TWENTY-THIRD SESSION, CANONS ON THE SACRAMENT OF ORDER: "If anyone says that the bishops who are chosen by the authority of the Roman pontiff are not true and legitimate bishops, but merely human deception, LET HIM BE ANATHEMA" (Canons on the Sacrifice of the Mass, Canon 8).
TWENTY-FIFTH SESSION, DECREE ON PURGATORY: "Since the Catholic Church, instructed by the Holy Ghost, has, following the sacred writings and the ancient tradition of the Fathers, taught in sacred councils and very recently in this ecumenical council that there is a purgatory, and that the souls there detained are aided by the suffrages of the faithful and chiefly by the acceptable sacrifice of the altar, the holy council commands the bishops that they strive diligently to the end that the sound doctrine of purgatory, transmitted by the Fathers and sacred councils, be believed and maintained by the faithful of Christ, and be everywhere taught and preached."

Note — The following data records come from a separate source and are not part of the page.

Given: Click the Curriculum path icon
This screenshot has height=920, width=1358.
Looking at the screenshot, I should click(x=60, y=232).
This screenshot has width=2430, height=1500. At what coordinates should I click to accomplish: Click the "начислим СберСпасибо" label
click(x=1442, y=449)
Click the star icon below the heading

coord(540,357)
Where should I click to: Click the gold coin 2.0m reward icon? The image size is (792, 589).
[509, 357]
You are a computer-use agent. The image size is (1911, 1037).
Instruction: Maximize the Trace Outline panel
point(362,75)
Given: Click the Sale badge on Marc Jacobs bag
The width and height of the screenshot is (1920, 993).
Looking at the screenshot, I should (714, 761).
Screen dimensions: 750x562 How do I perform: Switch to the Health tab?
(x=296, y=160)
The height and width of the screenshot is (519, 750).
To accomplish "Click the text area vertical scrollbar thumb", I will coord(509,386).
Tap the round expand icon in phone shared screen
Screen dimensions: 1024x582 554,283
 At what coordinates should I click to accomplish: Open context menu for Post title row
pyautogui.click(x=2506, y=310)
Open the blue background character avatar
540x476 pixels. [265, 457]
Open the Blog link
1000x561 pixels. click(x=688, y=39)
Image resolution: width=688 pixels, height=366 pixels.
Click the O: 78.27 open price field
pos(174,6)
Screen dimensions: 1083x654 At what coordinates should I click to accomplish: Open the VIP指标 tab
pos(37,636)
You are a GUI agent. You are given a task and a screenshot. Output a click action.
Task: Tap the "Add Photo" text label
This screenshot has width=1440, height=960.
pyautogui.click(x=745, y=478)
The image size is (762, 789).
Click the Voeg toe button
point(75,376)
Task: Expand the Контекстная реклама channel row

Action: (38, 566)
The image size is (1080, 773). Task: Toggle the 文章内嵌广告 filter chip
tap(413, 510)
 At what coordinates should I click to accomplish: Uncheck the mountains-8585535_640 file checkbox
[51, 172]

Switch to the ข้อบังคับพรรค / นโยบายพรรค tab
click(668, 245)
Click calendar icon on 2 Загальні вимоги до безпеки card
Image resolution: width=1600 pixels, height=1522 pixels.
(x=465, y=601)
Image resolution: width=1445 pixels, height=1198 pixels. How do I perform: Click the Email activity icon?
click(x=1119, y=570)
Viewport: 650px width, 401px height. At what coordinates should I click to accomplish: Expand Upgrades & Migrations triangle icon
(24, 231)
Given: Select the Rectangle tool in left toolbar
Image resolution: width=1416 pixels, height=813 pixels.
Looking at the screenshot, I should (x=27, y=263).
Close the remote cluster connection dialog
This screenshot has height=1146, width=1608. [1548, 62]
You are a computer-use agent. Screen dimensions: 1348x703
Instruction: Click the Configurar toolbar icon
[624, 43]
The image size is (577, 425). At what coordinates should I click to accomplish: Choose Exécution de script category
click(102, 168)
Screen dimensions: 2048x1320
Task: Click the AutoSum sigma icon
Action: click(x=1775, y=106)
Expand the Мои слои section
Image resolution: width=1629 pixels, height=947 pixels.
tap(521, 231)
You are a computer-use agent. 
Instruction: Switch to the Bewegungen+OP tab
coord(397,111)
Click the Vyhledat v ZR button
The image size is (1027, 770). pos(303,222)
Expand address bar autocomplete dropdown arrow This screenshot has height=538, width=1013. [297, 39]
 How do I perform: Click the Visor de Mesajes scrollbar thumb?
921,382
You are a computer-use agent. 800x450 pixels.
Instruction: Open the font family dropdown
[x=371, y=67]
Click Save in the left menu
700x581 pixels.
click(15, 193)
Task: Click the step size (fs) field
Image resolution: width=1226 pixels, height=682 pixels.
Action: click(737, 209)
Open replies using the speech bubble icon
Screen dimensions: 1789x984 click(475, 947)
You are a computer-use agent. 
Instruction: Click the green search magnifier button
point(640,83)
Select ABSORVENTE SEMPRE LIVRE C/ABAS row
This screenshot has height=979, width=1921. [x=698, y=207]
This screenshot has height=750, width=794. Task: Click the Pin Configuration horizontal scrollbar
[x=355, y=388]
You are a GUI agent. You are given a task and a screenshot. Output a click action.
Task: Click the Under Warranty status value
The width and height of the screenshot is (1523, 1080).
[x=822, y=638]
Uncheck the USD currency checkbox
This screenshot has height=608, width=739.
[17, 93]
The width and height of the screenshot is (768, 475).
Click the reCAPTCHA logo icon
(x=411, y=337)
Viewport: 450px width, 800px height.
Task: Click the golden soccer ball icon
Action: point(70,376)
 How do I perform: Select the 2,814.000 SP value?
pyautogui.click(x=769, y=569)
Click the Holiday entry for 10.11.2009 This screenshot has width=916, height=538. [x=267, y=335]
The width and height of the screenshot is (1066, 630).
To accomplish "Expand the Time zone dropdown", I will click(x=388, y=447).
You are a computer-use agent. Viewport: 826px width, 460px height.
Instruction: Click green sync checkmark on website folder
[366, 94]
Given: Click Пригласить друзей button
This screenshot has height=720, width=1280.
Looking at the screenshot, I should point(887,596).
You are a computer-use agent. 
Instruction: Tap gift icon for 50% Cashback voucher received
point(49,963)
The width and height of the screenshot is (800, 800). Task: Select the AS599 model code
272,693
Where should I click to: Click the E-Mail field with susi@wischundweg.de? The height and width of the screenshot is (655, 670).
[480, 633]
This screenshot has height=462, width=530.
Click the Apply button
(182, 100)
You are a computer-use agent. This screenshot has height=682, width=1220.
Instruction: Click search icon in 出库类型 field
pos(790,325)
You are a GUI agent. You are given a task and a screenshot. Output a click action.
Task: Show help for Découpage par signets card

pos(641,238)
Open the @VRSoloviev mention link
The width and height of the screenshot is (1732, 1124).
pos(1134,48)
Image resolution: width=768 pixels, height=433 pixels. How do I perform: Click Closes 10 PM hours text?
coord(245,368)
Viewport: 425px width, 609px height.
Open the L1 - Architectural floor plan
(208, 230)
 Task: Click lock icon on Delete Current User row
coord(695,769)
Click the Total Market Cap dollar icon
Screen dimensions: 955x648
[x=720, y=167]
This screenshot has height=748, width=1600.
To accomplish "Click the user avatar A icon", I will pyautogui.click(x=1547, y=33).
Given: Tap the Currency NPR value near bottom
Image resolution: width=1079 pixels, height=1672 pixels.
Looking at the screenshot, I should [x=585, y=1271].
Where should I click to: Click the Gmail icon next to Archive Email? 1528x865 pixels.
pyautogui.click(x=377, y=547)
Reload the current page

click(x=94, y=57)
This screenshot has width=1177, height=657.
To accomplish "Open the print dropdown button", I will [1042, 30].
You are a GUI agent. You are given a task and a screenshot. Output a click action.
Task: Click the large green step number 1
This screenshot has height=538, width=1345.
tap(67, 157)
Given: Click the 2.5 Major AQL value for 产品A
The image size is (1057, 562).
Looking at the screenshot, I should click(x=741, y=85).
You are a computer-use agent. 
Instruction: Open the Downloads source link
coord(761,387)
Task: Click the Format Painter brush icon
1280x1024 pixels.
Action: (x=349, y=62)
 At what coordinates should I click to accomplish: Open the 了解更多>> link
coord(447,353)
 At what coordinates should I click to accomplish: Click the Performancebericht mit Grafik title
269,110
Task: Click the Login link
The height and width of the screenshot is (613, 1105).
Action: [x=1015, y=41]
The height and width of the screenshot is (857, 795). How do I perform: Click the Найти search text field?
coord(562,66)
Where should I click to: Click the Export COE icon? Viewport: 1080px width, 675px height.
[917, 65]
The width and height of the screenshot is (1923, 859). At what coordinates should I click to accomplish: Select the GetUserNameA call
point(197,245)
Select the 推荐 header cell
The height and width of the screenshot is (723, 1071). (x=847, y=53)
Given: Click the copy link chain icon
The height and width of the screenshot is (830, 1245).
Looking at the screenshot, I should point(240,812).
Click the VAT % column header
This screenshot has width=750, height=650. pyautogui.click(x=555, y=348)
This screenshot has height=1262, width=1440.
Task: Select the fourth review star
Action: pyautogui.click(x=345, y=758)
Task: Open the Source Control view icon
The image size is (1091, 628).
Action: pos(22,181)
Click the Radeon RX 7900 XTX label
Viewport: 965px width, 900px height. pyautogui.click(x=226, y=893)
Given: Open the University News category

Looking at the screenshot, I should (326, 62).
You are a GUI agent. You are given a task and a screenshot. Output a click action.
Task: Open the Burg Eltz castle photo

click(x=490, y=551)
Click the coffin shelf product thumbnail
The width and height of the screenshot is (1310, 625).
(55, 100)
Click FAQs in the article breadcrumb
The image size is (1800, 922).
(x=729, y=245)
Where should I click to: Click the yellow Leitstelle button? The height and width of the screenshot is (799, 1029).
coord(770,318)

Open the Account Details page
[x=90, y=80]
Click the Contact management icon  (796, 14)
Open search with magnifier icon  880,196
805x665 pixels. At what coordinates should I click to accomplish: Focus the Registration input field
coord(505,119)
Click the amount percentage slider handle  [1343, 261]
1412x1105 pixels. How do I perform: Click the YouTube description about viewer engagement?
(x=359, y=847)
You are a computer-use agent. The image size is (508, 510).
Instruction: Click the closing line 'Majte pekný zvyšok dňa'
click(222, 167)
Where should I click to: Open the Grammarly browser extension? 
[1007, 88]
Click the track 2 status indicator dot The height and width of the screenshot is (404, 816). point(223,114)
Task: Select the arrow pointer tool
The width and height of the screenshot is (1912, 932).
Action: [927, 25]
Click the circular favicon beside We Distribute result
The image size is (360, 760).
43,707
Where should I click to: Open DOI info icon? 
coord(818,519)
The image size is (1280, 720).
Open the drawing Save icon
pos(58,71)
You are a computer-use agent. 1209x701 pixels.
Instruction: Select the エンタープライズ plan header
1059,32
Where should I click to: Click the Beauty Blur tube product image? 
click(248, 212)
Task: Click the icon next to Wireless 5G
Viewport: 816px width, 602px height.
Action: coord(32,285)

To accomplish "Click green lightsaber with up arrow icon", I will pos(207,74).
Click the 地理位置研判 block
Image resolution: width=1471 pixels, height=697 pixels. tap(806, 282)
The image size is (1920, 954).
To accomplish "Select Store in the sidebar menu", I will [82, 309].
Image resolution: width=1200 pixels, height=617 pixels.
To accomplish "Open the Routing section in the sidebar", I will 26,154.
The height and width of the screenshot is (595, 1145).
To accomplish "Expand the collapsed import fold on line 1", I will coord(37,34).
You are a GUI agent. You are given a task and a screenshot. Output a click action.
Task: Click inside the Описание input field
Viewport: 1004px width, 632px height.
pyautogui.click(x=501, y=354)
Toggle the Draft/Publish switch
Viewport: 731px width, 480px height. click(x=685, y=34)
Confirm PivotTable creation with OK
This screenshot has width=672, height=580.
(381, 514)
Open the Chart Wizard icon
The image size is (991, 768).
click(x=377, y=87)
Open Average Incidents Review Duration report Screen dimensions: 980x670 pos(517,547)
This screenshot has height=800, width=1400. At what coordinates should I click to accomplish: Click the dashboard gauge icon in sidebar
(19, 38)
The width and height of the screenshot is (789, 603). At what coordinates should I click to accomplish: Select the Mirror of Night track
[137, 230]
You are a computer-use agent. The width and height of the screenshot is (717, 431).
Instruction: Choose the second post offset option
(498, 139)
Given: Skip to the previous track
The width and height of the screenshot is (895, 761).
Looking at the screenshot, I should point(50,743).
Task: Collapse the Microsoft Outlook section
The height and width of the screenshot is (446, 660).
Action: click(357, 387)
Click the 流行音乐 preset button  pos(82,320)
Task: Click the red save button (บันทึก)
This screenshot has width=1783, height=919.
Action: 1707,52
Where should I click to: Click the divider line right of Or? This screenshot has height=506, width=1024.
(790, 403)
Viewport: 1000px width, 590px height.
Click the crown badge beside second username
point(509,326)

TWENTY-FIFTH SESSION, ON THE INVOCATION, VENERATION, AND RELICS OF SAINTS, AND ON SACRED IMAGES: "The holy council commands all bishops and others who hold the office of teaching and have charge of the cura animarum, that in accordance with the usage of the Catholic and Apostolic Church, received from the primitive times of the Christian religion, and with the unanimous teaching of the holy Fathers and the decrees of sacred councils, they above all instruct the faithful diligently in matters relating to intercession and invocation of the saints, the veneration of relics, and the legitimate use of images, teaching them that the saints who reign together with Christ offer up their prayers to God for men, that it is good and beneficial suppliantly to invoke them and to have recourse to their prayers, assistance and support in order to obtain favors from God through His Son, Jesus Christ our Lord, who alone is our redeemer and savior; and that they think impiously who deny that the saints who enjoy eternal happiness in heaven are to be invoked, or who assert that they do not pray for men, or that our invocation of them to pray for each of us individually is idolatry, or that it is opposed to the word of God and inconsistent with the honor of the one mediator of God and men, Jesus Christ, or that it is foolish to pray vocally or mentally to those who reign in heaven."